Estimate: £12,000-£18,000

Anish Kapoor

Omo, 2018; Untitled, 2015; Untitled, 2015, bid here

These three etchings — a supremely generous donation from Anish Kapoor, more usually known for the interactive theatricality of his large-scale sculptures — exude a quiet drama. Their simplicity belies their seductiveness; velvety and intense, they draw you in, never quite revealing their secrets.

Estimate: £5,000-£7,000

Mark Wallinger

Ghost, 2001, bid here

A chance to nab an otherwise sold-out edition (produced for Wallinger’s Whitechapel Gallery show in 2001): Wallinger’s screenprint was created by producing a black-and-white negative of George Stubbs’s painting Whistlejacket, with the addition of a narwhal’s horn, resulting in an image that reminds me of those 19th century fakery-photos of “fairies”. Wallinger was inspired by X-rays of Old Masters, which he thinks of as akin to spirit photography: “The revelation of the invisible, supernatural life of a painting.”

Estimate: £3,000-£5,000

Bridget Riley

Untitled (Elongated Triangles 2), 1971, bid here

A reminder of the pre-lockdown era, when we were able to wander the Hayward Gallery and bathe in the sea of pulsating colour that was Riley’s superb exhibition.
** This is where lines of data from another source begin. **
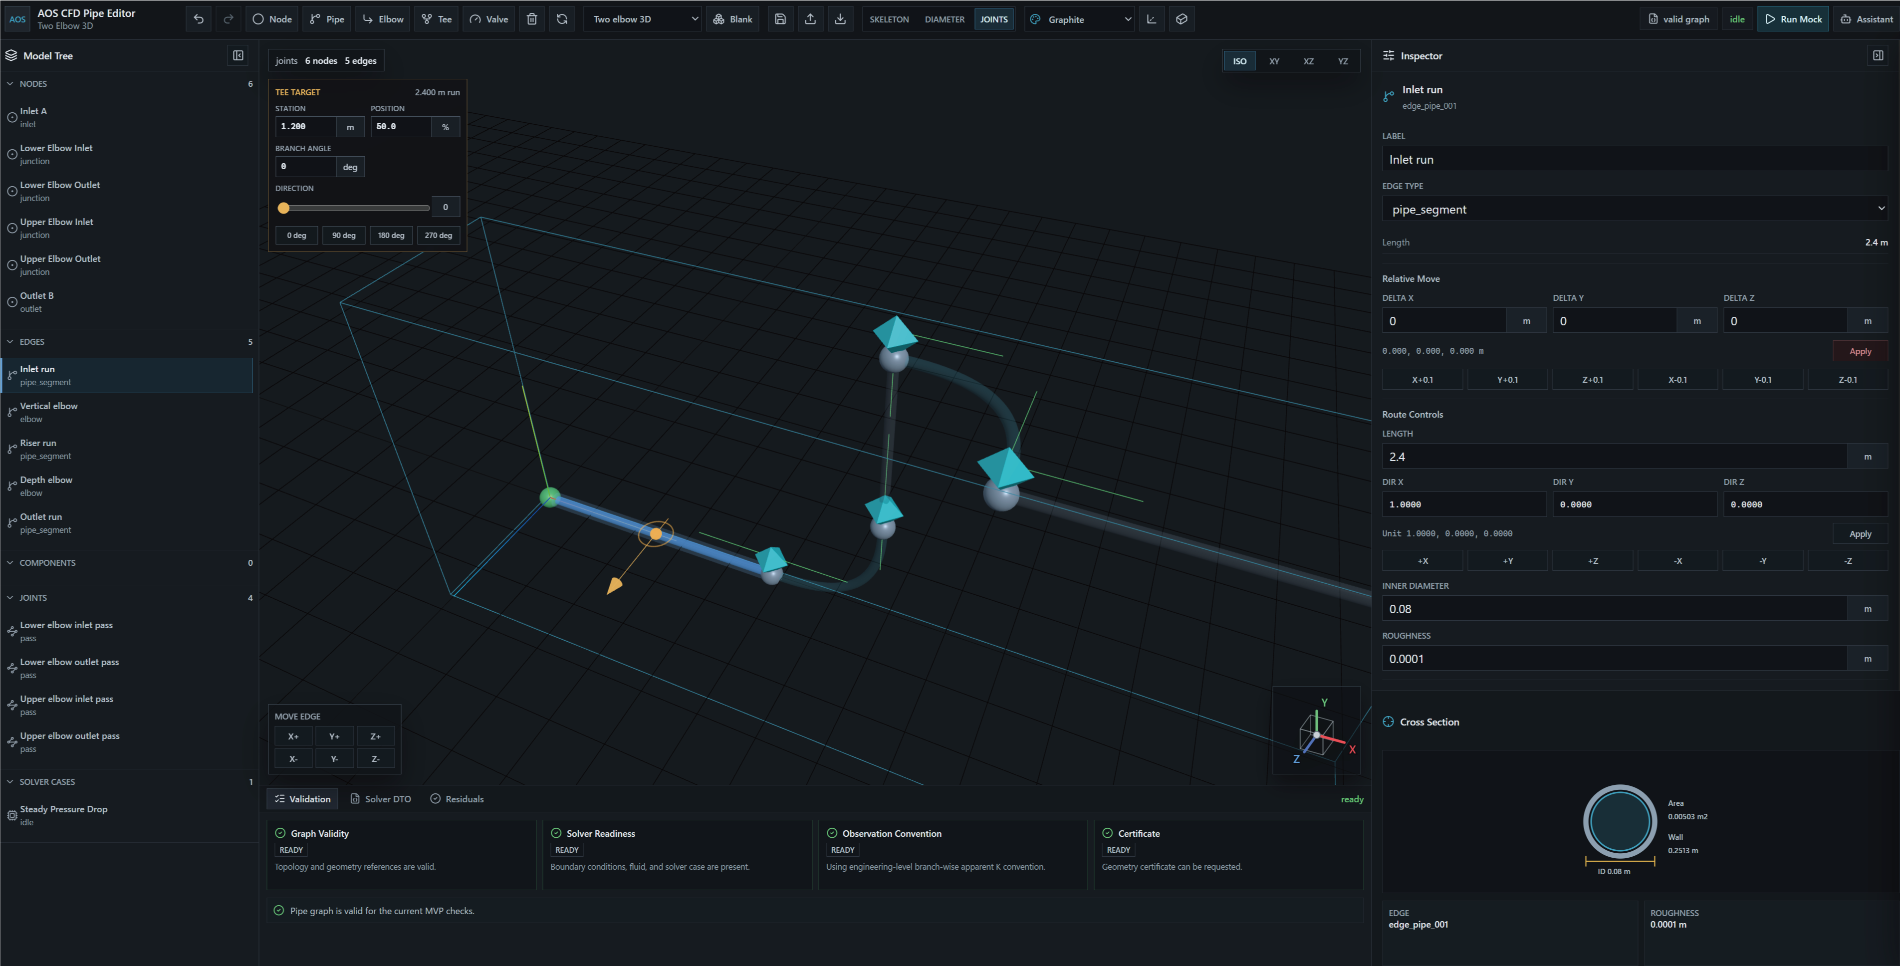Image resolution: width=1900 pixels, height=966 pixels.
Task: Click the download import icon
Action: [840, 19]
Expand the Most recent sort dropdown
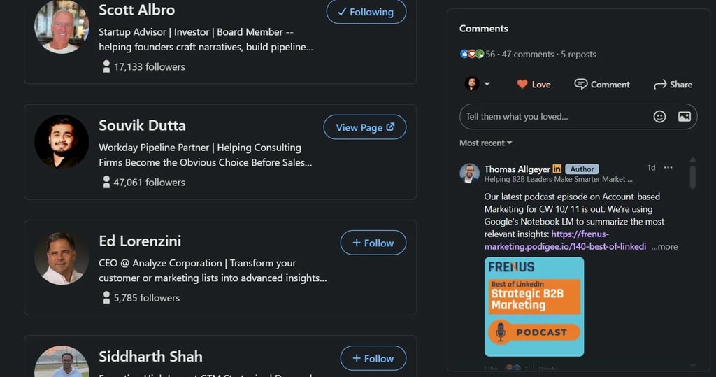This screenshot has height=377, width=716. pyautogui.click(x=486, y=143)
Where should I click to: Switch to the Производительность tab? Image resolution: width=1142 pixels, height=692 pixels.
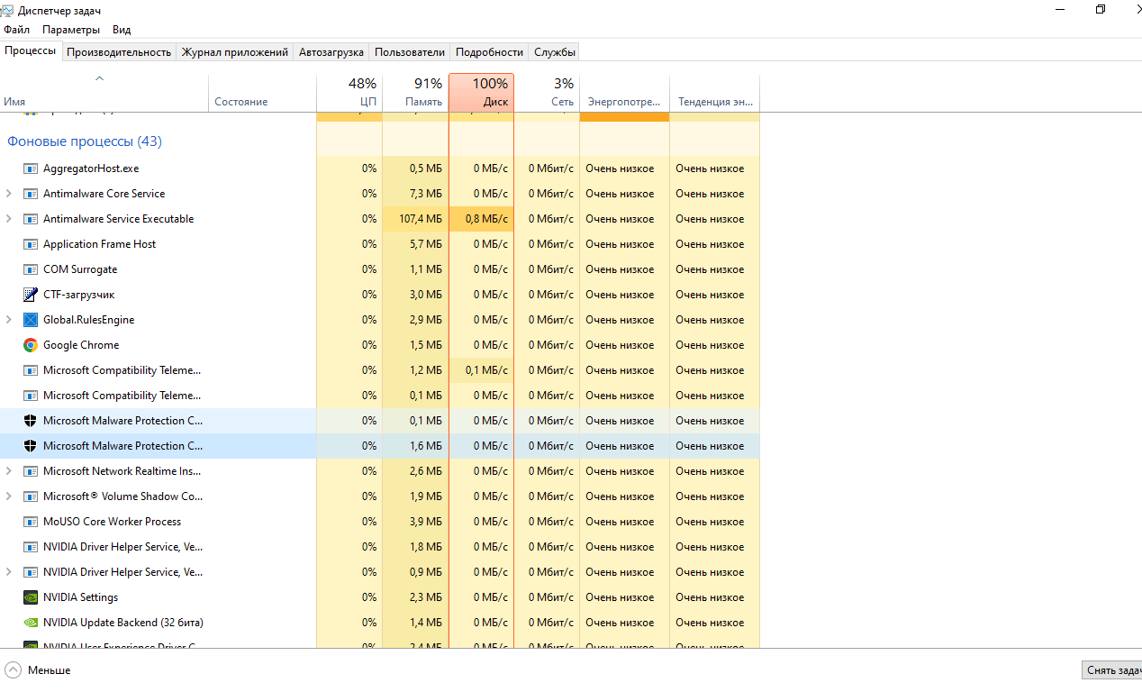118,52
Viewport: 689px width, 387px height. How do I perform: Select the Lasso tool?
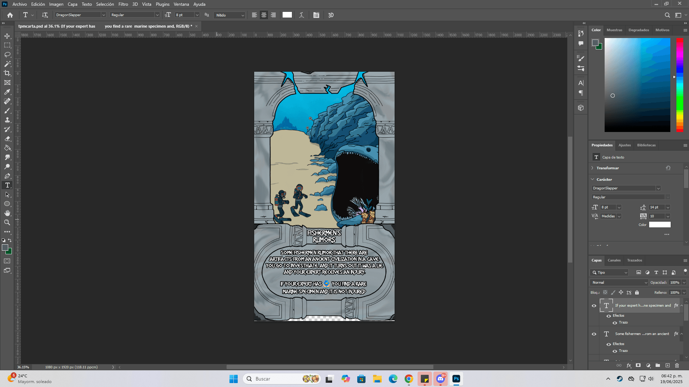click(x=7, y=55)
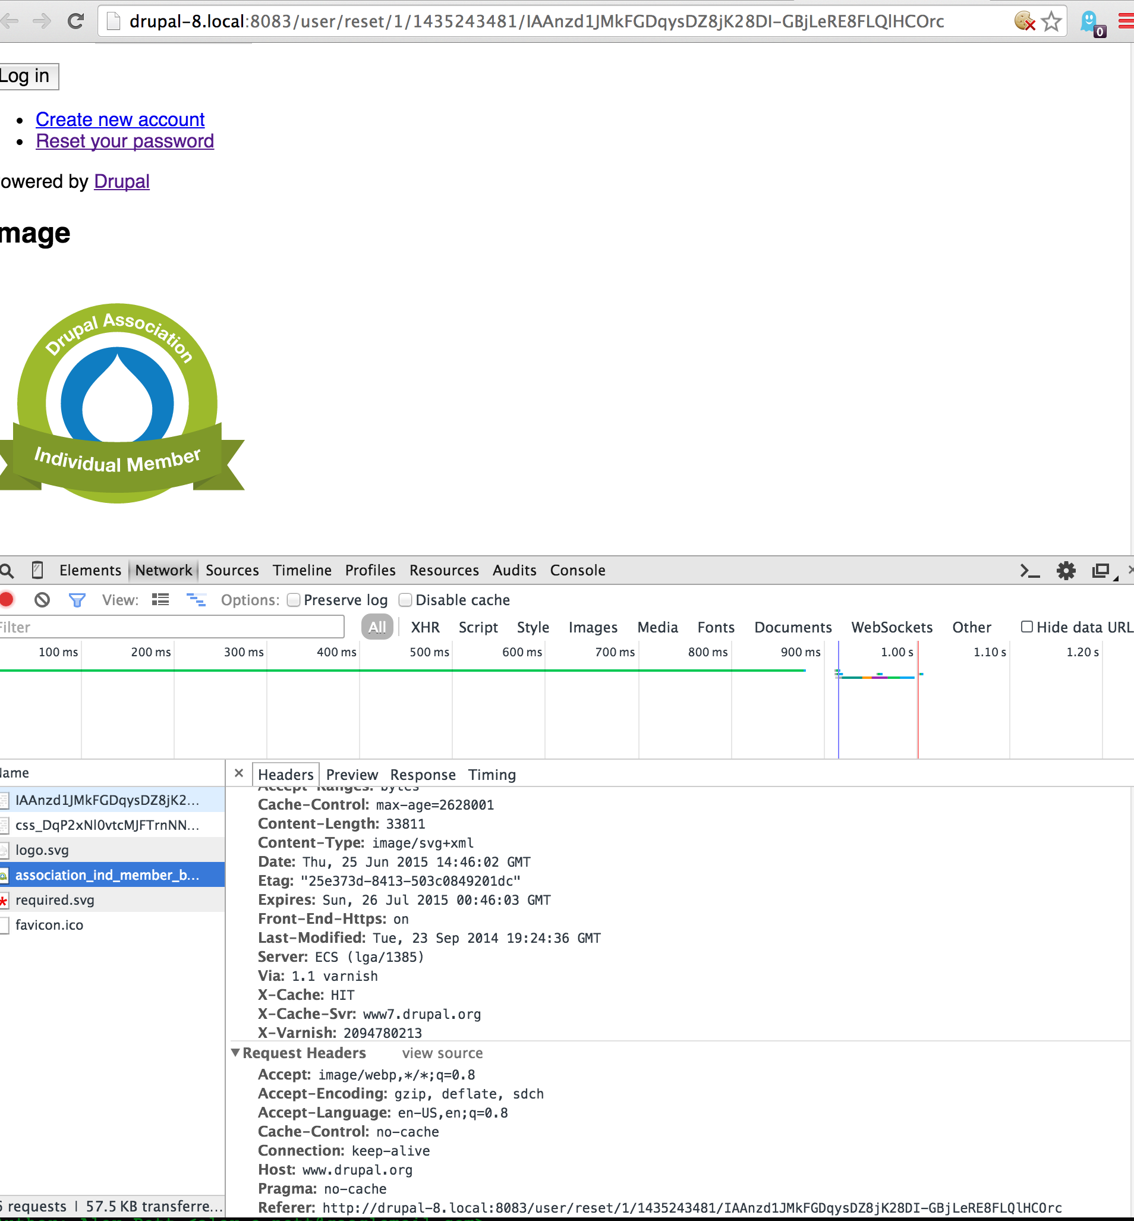Screen dimensions: 1134x1221
Task: Enable large resource rows view icon
Action: point(160,600)
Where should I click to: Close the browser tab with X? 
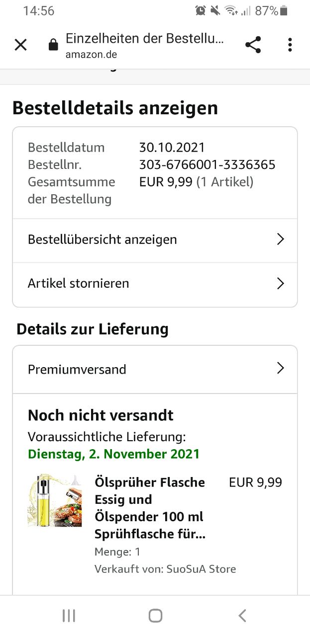(20, 45)
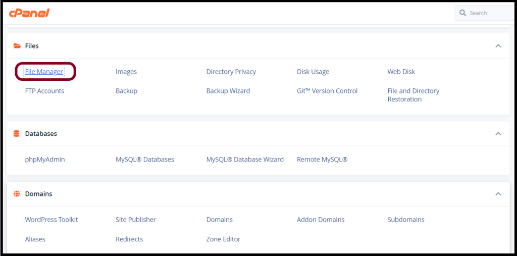Screen dimensions: 517x256
Task: Click the cPanel logo
Action: pos(29,13)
This screenprint is from a series that vibrates right off the paper (Tate owns an edition of Elongated Triangles 5, so you’ll be in good company if you get your hands on this one).

Estimate: £4,000-£6,000

Michael Craig-Martin

Mies van der Rohe Chair, Saarinen Chair, 2019, bid here

The essence of things is what Michael Craig-Martin seeks in his work, and colour is part of seducing the viewer to really look at the objects that make up our world. These sculptural reliefs in polished steel come from a series that pays homage to designers and architects whose vision has shaped what we think of as “modern”. You can’t sit on them, but look at them. Aren’t they beautiful?